GIVEN TASK: Pick out every line of the material below that contains the string "height" and copy each one in full.

THE RECORDS:
--- Start ---

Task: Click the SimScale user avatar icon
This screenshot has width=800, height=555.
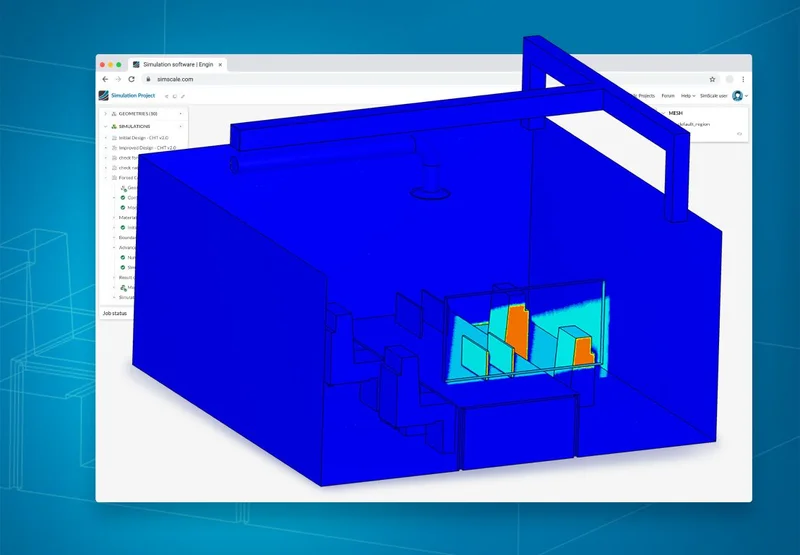Action: click(x=737, y=96)
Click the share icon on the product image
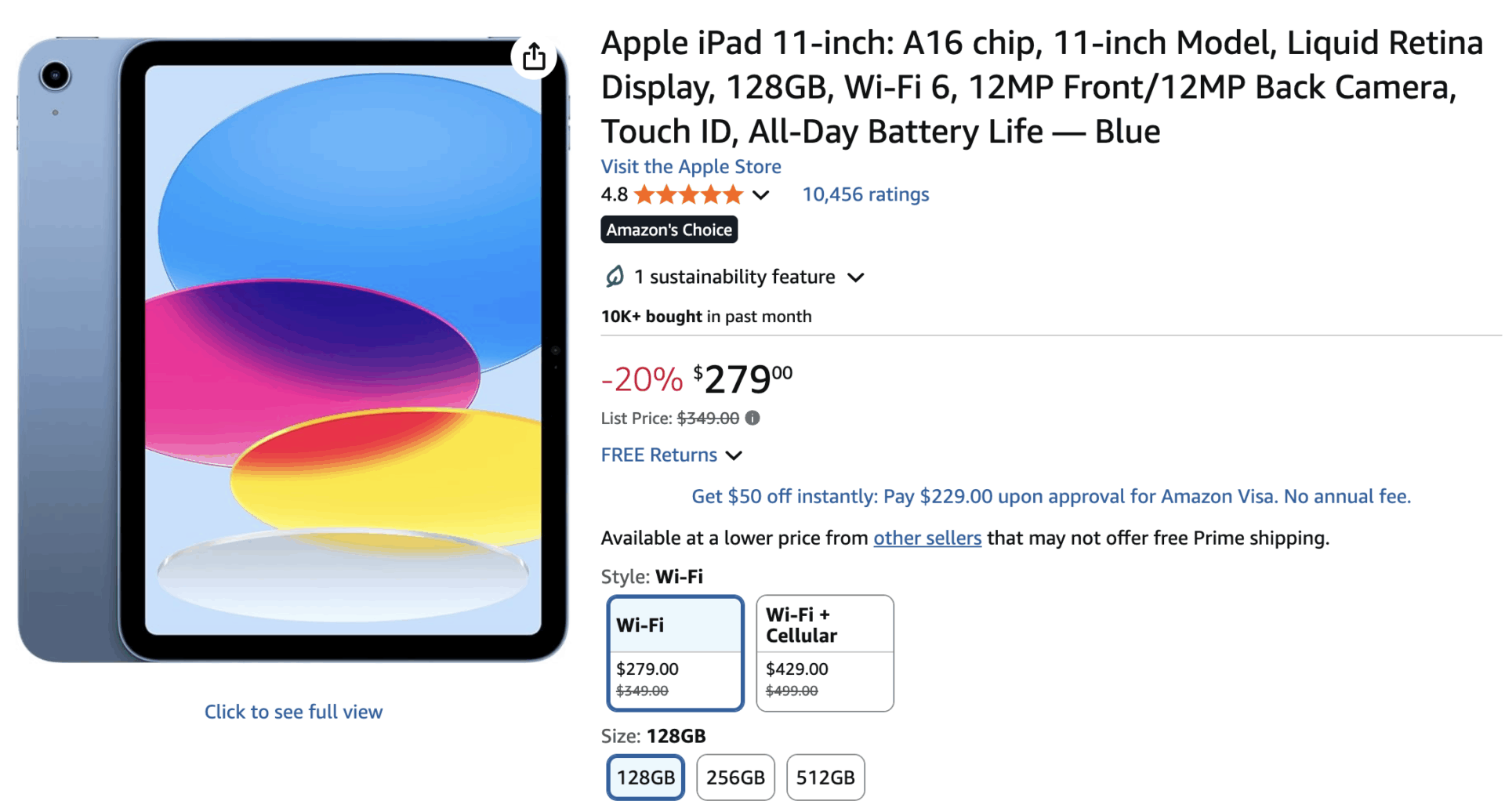 coord(534,56)
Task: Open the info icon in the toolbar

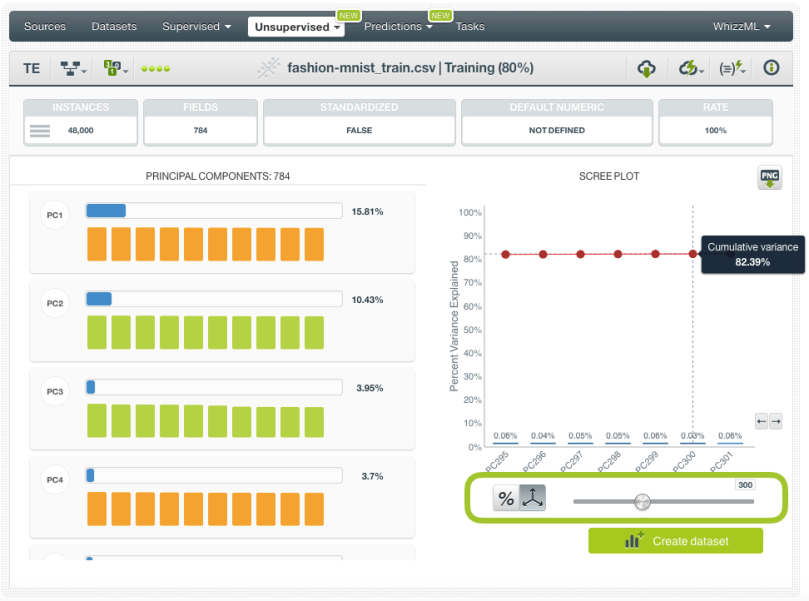Action: click(x=771, y=68)
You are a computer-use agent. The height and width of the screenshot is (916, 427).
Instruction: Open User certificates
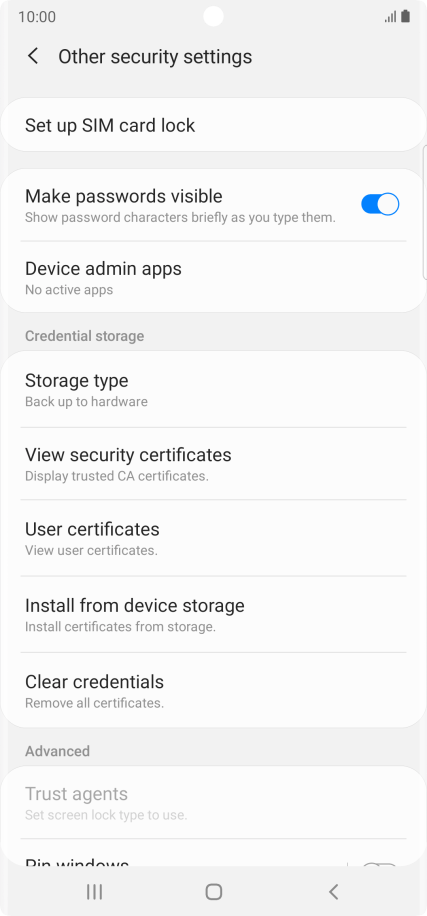213,538

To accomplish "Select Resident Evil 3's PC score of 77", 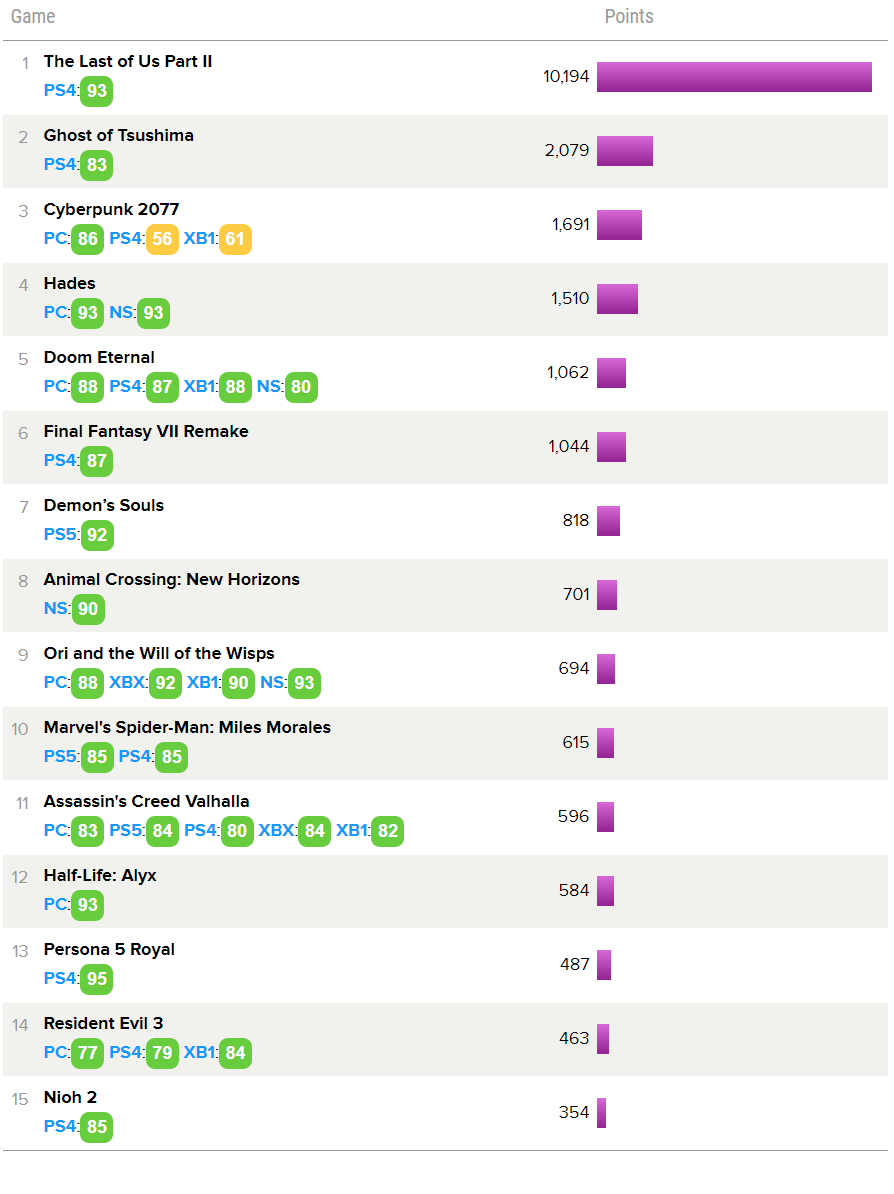I will [88, 1053].
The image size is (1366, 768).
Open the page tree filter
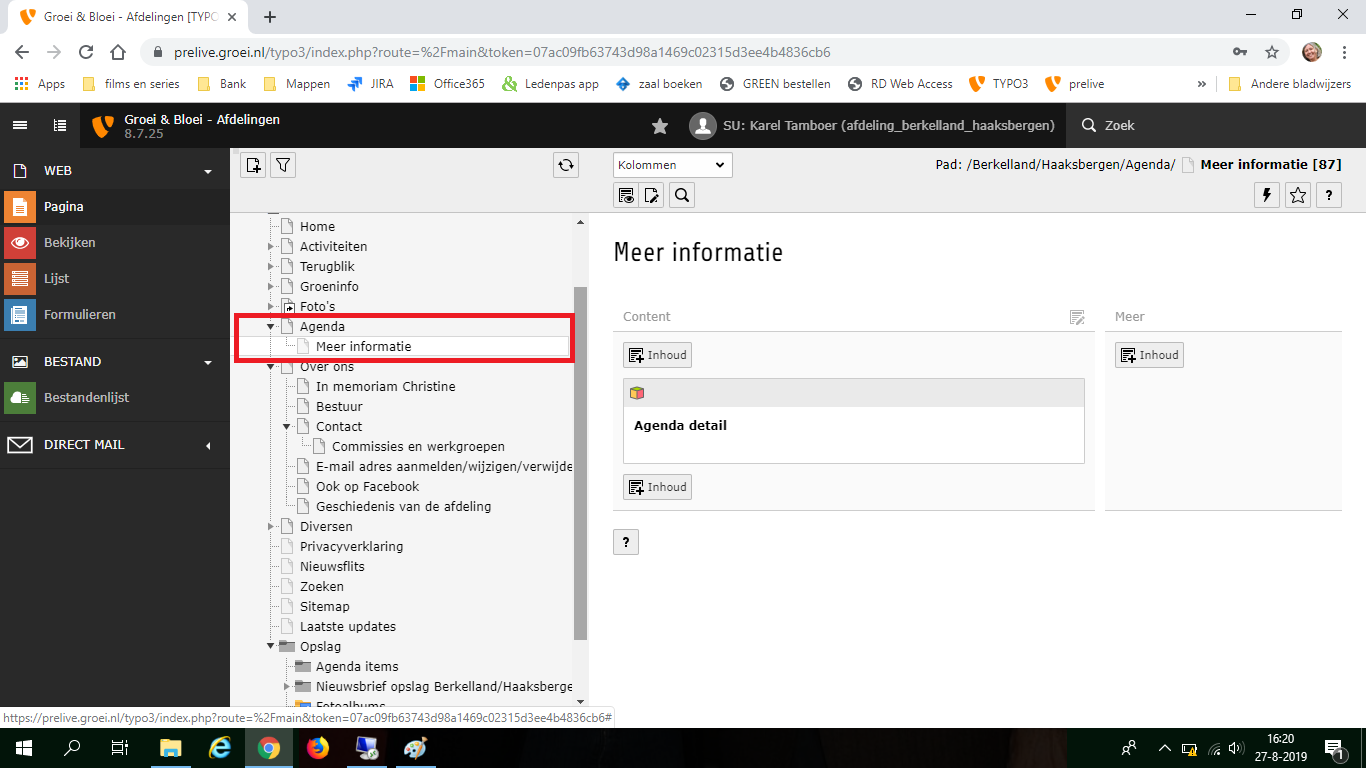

--- End ---

THE REPLY:
This screenshot has width=800, height=555.
You are a computer-use agent. The height and width of the screenshot is (916, 427).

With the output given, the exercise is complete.